Para o advogado Lucas Paglia, a medida está na contramão da Lei Geral de Proteção de Dados.“Da forma como ela foi elaborada, pode ser principalmente uma ameaça ao direito à privacidade das pessoas”.

Os dados do Cadastro Base do Cidadão poderão ser compartilhado por diferentes órgãos do governo conforme os critérios estabelecidos por um comitê de governança formado por membros do governo e sem a participação de representantes da sociedade civil.

A primeira versão do cadastro será formulada com dos dados já disponíveis no Cadastro de Pessoa Física como o número do documento, nome completo, nome social, data de nascimento, sexo, filiação, nacionalidade e naturalidade.

“Como será realizado, de fato, o armazenamento desses dados? Qual a política pública por trás na segurança da informação desses dados recolhidos? Quais serão os termos de uso das informações?”, questiona Paglia. Segundo o Governo Federal, o decreto vai garantir os direitos fundamentais de liberdade e de privacidade.

Já para a advogada Giovana de Abreu Angelis, é preciso partir da premissa que o que interesse público se sobrepõe ao privado. “Esta máxima, por exemplo, permite que os vencimentos dos funcionários públicos, que são dados muito sensíveis, inclusive magistrados, por exemplo, estejam disponíveis para acesso por qualquer pessoa”, compara.
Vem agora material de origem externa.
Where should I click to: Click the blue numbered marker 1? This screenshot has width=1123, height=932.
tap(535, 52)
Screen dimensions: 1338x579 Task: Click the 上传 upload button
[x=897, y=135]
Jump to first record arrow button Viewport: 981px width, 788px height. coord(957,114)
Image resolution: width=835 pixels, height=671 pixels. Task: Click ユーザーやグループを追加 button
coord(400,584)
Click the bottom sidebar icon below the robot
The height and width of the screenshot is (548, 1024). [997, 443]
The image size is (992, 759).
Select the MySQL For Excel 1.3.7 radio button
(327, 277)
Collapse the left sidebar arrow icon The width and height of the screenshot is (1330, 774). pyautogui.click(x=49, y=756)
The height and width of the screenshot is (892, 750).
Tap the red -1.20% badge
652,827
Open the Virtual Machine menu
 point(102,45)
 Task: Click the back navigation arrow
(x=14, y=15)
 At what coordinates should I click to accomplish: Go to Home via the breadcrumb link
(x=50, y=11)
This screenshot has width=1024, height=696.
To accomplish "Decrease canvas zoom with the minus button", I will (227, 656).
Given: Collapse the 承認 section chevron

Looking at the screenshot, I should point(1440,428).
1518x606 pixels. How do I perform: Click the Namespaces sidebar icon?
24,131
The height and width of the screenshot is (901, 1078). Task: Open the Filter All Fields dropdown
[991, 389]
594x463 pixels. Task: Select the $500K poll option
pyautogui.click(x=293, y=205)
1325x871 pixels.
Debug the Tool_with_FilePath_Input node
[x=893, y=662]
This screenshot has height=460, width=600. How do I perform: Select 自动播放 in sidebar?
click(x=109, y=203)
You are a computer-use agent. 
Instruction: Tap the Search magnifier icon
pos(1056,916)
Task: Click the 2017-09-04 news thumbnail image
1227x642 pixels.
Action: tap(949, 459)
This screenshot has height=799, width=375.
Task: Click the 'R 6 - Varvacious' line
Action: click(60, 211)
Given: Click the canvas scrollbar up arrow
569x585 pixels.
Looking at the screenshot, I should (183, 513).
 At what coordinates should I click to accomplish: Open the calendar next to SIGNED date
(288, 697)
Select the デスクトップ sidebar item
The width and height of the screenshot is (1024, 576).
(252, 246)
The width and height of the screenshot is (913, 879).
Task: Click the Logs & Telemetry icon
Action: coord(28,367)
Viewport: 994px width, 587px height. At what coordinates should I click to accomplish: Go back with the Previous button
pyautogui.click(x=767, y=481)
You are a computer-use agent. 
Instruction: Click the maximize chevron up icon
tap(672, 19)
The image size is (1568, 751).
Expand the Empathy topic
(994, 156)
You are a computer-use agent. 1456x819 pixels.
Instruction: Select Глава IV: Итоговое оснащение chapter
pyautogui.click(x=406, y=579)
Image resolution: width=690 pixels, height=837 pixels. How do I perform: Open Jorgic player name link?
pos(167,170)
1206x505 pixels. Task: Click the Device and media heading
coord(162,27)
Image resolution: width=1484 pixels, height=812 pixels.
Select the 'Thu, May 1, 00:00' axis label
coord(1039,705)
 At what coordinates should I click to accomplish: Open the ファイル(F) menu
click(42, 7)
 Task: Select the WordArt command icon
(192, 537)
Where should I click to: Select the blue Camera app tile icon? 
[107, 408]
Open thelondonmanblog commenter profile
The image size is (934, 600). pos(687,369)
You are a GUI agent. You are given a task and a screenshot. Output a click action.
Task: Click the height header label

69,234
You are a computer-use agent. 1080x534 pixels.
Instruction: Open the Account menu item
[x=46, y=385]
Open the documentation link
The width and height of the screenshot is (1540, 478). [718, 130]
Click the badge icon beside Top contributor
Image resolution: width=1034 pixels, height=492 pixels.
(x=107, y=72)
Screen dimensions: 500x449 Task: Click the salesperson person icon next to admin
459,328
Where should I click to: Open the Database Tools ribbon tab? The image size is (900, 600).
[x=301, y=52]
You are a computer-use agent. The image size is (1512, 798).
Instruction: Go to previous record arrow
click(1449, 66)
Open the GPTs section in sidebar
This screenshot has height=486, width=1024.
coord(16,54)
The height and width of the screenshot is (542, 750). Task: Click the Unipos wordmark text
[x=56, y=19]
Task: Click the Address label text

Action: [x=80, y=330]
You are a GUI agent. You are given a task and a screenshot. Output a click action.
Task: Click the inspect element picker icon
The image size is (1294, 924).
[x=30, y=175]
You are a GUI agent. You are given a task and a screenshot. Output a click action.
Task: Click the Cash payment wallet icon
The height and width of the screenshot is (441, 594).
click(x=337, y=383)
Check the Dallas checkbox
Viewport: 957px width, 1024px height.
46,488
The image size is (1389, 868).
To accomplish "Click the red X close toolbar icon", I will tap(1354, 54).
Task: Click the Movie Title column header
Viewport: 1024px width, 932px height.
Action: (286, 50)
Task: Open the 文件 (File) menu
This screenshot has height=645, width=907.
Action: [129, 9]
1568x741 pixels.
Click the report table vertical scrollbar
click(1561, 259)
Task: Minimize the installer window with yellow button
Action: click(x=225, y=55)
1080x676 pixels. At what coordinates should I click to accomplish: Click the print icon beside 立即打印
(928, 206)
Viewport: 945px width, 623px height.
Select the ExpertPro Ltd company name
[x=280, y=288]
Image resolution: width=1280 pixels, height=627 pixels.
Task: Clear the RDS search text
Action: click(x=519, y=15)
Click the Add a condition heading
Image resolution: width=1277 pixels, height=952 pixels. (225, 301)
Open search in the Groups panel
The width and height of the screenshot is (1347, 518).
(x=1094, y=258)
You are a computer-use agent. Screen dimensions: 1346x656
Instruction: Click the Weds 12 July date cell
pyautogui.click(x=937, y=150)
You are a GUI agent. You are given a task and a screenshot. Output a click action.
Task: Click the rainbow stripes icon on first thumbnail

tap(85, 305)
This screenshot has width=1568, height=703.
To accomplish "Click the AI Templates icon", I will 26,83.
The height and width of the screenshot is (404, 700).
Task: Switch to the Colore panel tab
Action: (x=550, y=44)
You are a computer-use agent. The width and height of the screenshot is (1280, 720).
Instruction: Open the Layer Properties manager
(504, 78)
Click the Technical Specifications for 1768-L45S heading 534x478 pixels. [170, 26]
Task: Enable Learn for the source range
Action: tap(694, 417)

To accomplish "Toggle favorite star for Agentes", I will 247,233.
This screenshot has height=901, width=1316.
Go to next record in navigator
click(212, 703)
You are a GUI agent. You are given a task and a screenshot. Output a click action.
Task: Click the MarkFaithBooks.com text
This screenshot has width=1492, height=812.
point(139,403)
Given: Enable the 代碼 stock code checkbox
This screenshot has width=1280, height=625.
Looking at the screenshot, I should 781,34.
Segundo ela, o “mesmo decreto cria diretrizes importantes a serem observadas, entre elas: dever de sigilo e auditabilidade impostos ao custodiante”, diz. Segundo ela, a medida não vai na contramão da LGPD, mas afirma que espera que “na aplicação do Decreto sejam respeitadas as diretrizes da LGPD, como, por exemplo: autorização e informação ao cidadão para qual razão e finalidade e em quais órgãos os dados serão compartilhados”.

Risco

Para a advogada Flávia Nascimento, existe sim risco para privacidade das pessoas com o decreto. “Eu entendo que é perigoso para a privacidade das pessoas, sim. Esse cadastro pretende reunir todas as informações do cidadão como dados sobre a sua saúde. E eles podem ser compartilhadas com entidades públicas e privadas. Para fins de pesquisa essas informações podem ser compartilhadas unilateralmente pelo governo”, argumenta.

Para advogada, no entanto, a própria existência de legislação sobre o assunto já pode ser considerado um avanço. “Nossos dados já estão expostos. E regulamentar isso por lado traz uma certa tranquilidade. A questão que fica é se vai existir fiscalização sobre o uso e o acesso dessas informações”, comenta.

Já para o especialista em compliance Marco Aurelio Orosz o texto do decreto “deixa claro que as garantias da privacidade individual estão garantidas”, diz. O texto faz referências claras à LGPD e, segundo ele, é preciso lembrar que a administração pública já tem em seu poder a imensa maioria dos dados de que trata o decreto.

Ele, todavia, acredita que o decreto está de certa forma próximo ao que é estabelecido no LGPD. “Se forem seguidas as boas práticas de gestão, as informações biométricas estarão protegidas. Mas, vale lembrar que ninguém está completamente livre de ataques cibernéticos”, alerta.

Por fim, para o especialista em Direito Contratual e Administrativo Hermes de Assis o decreto é confuso. “O princípio da transparência no tratamento de dados pessoais foi ignorado em face de uma menção genérica que o Decreto faz ao cumprimento de políticas públicas para justificar todo seu conteúdo. Um comitê central de governança de dados, somado ao conceito de gestor de dados e gestor de interoperabilidade de dados confundem-se com conceitos e competências distribuídas entre a ANPD e o Encarregado de dados da LGPD. Somado a isso vem o fato de que um grande quantitativo de dados pessoais estará concentrado e estruturado em um banco de dados centralizado, o que exigirá um grau de segurança cibernética bastante elevado do custodiante para evitar que terceiros acessem irregularmente estes ativos", comenta.